**TASK REQUIREMENTS:** After finding the line containing "Image resolution: width=1568 pixels, height=666" below, please output that line and each following one through the line containing "Task: Click the orange trash bin junk icon", exactly as written.

**SUPPLIED MATERIAL:**
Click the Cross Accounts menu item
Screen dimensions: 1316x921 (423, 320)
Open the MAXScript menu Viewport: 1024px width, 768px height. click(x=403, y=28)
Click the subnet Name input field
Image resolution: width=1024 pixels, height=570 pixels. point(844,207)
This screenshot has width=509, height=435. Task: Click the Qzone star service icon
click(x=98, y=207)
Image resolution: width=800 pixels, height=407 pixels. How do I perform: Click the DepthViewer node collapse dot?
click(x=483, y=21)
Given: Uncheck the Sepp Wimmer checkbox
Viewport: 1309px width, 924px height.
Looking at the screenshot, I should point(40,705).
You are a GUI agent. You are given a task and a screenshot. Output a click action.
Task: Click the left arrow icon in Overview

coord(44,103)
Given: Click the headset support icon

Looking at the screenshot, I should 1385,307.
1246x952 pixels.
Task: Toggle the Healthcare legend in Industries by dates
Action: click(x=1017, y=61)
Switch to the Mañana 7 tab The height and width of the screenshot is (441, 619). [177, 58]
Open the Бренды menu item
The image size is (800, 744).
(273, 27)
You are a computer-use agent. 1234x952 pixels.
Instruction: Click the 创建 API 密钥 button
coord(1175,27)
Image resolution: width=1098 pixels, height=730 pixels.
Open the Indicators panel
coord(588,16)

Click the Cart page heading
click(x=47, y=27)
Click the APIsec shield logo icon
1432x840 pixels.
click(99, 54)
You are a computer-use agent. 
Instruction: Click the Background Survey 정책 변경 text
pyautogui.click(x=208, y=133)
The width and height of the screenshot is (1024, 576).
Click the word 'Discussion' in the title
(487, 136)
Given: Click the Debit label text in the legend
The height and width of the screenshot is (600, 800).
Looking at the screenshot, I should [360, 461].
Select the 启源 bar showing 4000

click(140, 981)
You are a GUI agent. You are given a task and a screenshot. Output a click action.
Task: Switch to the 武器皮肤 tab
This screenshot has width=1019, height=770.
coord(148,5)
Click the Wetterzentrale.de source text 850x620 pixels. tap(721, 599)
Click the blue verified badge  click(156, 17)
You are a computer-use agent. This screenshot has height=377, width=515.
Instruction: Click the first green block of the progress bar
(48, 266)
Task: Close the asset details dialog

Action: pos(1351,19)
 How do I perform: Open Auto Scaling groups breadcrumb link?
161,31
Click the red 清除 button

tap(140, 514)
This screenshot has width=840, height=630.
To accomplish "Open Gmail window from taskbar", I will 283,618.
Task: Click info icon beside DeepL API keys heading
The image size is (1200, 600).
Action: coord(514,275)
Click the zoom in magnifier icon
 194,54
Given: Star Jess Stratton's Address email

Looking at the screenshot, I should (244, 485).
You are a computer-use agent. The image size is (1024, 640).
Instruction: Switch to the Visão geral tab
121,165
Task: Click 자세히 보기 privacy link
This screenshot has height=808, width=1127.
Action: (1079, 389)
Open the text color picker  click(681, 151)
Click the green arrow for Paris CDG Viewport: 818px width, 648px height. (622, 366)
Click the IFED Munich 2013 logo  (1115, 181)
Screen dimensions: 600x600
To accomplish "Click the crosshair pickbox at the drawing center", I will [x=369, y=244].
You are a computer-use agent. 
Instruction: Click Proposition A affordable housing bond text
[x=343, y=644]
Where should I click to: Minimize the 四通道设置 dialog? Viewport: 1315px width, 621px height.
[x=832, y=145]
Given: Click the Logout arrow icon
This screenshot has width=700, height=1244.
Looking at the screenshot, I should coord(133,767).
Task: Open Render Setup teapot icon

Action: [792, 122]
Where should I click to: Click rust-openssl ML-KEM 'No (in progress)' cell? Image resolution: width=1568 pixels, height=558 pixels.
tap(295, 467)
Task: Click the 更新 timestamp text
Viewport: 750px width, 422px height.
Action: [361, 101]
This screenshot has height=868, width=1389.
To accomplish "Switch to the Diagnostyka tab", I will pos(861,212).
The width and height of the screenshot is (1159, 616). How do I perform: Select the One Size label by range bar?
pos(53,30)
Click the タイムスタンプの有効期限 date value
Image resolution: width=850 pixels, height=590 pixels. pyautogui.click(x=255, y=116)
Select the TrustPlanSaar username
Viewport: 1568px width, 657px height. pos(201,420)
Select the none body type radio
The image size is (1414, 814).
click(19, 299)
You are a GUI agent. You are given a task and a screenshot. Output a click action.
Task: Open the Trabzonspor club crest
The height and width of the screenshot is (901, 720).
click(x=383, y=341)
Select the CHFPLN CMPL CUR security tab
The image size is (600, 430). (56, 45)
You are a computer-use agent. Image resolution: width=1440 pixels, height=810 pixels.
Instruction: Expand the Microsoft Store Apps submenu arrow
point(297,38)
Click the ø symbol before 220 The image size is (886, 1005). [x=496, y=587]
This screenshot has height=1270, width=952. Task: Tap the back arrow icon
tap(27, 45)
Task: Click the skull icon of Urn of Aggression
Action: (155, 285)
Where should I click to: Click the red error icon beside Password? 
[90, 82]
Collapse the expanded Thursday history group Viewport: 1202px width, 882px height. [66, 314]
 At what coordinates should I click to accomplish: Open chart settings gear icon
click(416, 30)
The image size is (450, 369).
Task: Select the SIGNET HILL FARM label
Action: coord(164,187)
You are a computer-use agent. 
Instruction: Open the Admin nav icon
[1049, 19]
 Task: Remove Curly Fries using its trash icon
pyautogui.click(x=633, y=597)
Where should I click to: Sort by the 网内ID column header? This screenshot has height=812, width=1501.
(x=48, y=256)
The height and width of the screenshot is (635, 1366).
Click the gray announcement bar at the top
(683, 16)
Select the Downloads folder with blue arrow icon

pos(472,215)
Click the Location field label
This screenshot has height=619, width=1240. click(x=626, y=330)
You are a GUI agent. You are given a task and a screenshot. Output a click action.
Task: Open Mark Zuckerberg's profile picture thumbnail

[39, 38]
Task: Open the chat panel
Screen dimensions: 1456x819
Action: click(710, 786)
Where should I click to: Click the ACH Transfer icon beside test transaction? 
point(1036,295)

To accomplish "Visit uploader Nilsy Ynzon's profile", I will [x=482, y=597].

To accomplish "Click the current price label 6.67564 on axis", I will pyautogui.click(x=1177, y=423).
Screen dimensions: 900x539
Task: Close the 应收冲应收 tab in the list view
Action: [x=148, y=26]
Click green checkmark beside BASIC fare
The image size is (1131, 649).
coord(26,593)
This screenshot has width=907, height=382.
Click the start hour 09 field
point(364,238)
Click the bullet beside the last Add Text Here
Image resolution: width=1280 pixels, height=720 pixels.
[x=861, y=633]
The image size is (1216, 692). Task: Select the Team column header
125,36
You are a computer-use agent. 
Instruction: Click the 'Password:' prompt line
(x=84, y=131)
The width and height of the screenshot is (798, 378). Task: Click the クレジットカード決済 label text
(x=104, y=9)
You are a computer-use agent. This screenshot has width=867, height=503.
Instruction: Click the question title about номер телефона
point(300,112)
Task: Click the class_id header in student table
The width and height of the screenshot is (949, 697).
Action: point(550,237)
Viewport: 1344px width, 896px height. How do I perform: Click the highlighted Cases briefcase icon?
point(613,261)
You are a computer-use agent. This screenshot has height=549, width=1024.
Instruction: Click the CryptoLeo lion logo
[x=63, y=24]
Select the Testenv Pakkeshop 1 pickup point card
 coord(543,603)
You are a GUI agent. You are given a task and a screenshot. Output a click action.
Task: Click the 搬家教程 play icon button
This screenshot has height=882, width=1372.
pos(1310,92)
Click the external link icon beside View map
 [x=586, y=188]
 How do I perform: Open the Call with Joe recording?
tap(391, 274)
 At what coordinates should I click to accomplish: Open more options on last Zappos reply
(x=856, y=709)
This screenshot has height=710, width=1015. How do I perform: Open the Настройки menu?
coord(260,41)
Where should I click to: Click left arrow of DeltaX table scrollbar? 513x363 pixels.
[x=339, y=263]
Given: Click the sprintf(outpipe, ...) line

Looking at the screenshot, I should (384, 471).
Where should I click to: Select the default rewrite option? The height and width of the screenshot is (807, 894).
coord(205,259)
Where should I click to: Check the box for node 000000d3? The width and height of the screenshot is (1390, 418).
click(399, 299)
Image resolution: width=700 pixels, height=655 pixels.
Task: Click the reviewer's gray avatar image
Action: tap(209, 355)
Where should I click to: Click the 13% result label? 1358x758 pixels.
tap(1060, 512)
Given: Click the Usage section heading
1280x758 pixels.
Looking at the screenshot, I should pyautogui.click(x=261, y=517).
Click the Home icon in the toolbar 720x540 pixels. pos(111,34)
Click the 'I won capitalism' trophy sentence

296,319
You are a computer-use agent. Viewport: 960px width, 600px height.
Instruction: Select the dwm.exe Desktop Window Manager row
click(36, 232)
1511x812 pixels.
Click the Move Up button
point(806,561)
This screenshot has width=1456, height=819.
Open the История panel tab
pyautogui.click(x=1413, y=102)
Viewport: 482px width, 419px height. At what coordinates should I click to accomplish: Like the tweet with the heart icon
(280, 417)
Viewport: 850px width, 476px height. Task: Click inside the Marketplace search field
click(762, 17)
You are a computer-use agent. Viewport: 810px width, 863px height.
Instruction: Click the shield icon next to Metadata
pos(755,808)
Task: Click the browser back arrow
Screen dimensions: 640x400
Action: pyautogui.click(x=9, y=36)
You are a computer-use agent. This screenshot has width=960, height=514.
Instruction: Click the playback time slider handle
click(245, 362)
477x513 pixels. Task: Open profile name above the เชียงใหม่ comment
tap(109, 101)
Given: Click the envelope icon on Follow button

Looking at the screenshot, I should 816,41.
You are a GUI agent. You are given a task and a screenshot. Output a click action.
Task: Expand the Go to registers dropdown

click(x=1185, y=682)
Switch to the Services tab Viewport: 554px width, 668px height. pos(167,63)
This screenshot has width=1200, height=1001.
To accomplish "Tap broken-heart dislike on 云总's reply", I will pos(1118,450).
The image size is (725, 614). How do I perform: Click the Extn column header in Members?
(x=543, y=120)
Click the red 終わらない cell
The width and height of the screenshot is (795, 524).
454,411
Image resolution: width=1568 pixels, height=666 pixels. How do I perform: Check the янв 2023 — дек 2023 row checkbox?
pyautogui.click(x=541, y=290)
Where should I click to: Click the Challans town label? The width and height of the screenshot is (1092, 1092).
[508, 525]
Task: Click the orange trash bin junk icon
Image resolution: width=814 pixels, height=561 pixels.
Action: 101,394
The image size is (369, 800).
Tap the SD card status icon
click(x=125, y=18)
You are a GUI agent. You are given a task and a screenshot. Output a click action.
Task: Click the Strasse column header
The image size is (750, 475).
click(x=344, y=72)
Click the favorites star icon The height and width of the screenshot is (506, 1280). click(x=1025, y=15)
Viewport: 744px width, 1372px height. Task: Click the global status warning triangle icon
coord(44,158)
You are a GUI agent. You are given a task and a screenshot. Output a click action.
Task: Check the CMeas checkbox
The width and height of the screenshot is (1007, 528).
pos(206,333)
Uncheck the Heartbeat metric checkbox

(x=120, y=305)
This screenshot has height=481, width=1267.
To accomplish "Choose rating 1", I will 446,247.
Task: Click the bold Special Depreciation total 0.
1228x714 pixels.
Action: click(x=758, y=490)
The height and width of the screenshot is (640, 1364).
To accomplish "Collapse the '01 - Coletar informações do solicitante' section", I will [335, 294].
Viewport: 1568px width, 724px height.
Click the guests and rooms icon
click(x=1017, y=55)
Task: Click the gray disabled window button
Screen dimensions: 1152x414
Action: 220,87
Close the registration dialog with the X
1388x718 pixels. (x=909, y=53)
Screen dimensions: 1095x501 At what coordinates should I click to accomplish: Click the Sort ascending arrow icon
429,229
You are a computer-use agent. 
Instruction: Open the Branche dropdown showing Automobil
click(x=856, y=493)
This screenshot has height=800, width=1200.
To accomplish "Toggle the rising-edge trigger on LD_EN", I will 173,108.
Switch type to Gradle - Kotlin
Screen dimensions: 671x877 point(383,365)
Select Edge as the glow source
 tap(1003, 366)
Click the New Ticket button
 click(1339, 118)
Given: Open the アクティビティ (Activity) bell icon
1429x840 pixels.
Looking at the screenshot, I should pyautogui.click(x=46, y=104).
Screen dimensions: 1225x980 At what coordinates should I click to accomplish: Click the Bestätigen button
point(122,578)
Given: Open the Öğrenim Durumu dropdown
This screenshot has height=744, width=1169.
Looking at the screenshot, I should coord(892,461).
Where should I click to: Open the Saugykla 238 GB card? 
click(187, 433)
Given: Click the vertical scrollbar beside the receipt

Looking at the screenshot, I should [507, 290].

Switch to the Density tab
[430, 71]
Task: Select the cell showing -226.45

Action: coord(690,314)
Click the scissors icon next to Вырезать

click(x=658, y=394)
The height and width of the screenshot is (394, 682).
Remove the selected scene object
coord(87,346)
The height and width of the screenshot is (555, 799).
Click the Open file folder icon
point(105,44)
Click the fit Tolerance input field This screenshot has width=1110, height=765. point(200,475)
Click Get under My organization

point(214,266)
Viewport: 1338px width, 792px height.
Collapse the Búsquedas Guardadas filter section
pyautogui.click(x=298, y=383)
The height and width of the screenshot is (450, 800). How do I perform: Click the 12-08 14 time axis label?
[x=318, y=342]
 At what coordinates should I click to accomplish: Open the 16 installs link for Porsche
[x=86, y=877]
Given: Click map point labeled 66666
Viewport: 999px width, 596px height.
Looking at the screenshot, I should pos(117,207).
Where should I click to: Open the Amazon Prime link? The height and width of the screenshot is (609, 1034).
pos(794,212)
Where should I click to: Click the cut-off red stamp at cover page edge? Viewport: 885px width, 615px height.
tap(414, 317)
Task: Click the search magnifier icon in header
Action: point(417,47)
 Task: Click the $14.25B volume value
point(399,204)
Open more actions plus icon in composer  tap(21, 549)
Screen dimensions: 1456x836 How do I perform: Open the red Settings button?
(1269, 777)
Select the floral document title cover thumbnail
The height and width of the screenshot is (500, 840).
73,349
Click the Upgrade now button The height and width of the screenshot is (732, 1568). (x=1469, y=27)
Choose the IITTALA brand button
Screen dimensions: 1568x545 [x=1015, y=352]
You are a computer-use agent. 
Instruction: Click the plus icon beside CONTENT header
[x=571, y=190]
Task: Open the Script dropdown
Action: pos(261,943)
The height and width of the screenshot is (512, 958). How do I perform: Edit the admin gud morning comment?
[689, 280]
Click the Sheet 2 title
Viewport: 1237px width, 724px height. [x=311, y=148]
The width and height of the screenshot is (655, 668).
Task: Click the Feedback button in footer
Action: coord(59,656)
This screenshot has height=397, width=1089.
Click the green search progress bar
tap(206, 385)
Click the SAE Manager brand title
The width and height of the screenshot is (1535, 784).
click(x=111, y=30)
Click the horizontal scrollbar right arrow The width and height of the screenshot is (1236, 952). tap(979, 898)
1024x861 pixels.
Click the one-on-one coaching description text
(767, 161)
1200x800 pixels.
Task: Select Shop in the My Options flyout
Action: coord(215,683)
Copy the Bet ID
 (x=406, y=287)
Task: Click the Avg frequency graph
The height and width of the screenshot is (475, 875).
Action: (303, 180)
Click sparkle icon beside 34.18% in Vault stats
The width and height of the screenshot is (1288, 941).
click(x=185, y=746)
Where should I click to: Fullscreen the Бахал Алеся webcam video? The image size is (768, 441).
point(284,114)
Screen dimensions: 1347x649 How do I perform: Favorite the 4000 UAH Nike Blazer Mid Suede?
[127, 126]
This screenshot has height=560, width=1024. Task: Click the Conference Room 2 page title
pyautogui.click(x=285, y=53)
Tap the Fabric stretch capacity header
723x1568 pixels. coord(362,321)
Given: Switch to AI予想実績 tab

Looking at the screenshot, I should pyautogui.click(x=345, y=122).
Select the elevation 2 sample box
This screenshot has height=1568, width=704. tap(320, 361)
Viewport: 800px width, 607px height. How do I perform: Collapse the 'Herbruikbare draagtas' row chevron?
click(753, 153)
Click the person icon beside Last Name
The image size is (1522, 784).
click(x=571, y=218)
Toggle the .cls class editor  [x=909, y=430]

**ANSWER TO THE EXERCISE:**
Image resolution: width=1568 pixels, height=666 pixels. How do I perform: Check the янв 2023 — дек 2023 row checkbox?
pyautogui.click(x=541, y=290)
Where should I click to: Click the Challans town label? The width and height of the screenshot is (1092, 1092).
[508, 525]
Task: Click the orange trash bin junk icon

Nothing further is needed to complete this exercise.